TrialMatchAI is an installable Python package exposed as trialmatchai. The supported runtime code lives under src/trialmatchai.

Runtime Subsystems

  • trialmatchai.config: Pydantic-backed settings, path resolution, and TRIALMATCHAI_ environment overrides.
  • trialmatchai.entities: schema-driven biomedical entity recognition plus LanceDB-backed concept linking.
  • trialmatchai.registry: ClinicalTrials.gov v2 client, record normalization, manifest idempotency, preparation, and update orchestration.
  • trialmatchai.search: embedded LanceDB search tables for trials and eligibility criteria.
  • trialmatchai.matching: first-stage retrieval, criteria retrieval, ranking, and eligibility reasoning.
  • trialmatchai.models: local embedding and LLM loader utilities.

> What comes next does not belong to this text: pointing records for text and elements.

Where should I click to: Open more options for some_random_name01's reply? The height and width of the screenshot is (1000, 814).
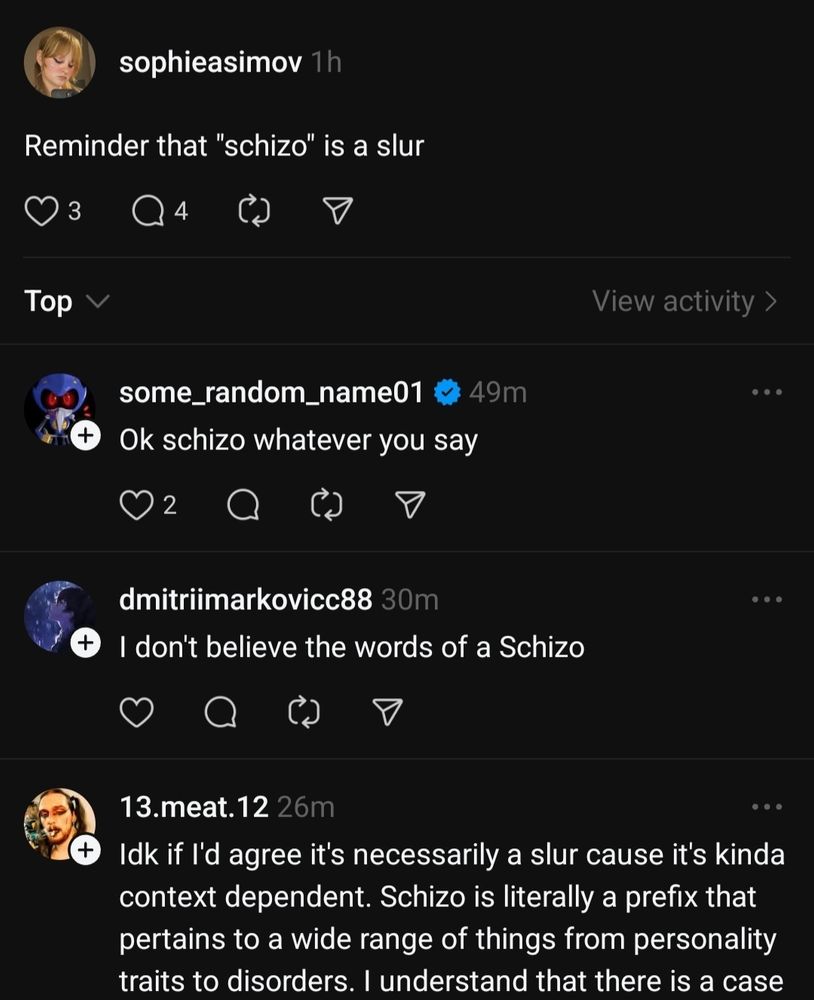[767, 393]
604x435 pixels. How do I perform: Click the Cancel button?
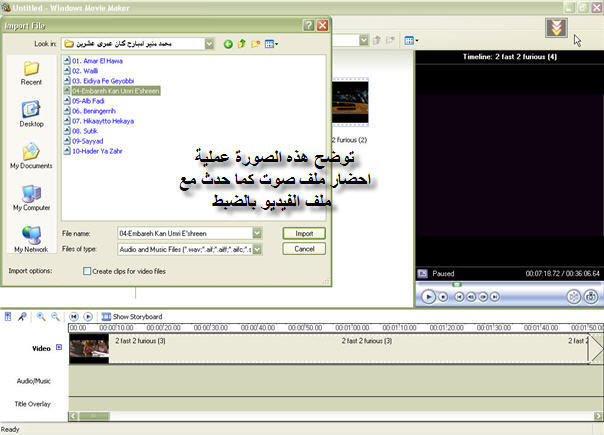click(304, 249)
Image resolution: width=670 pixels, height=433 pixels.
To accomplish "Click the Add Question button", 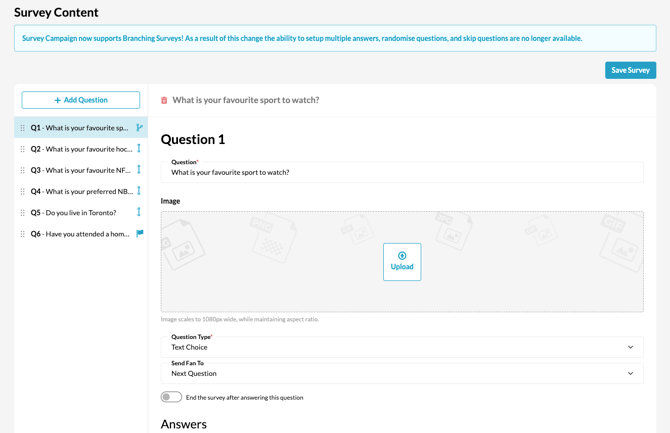I will click(81, 100).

Install with --extra llm and --extra gpu for production model runs.
  • trialmatchai.cli: public command entry points.

Data Flow

  1. trialmatchai update-registry fetches studies from ClinicalTrials.gov v2.
  2. Raw source JSON is written to data/registry/raw/<NCT_ID>.json.
  3. Normalized trial JSON is written to data/trials_jsons/<NCT_ID>.json.
  4. Changed studies are embedded, criteria are optionally entity annotated, and LanceDB trial/criteria tables are upserted.
  5. trialmatchai run matches already-imported patient profiles against LanceDB, reranks candidate criteria/trials, and writes results. (Ingest raw patient inputs first with trialmatchai import-patient, or use trialmatchai e2e to ingest and match in one step.)

Storage

LanceDB is the only search database. It is embedded, file-backed, and stored under data/search by default. The concept linker uses a separate LanceDB database under data/concepts.

The registry manifest is append-only JSONL at data/registry/manifest.jsonl. The latest record per nct_id determines idempotency.

Public API

New code imports from the canonical package namespace:

from trialmatchai.config.config_loader import load_config

The old Matcher namespace is not shipped.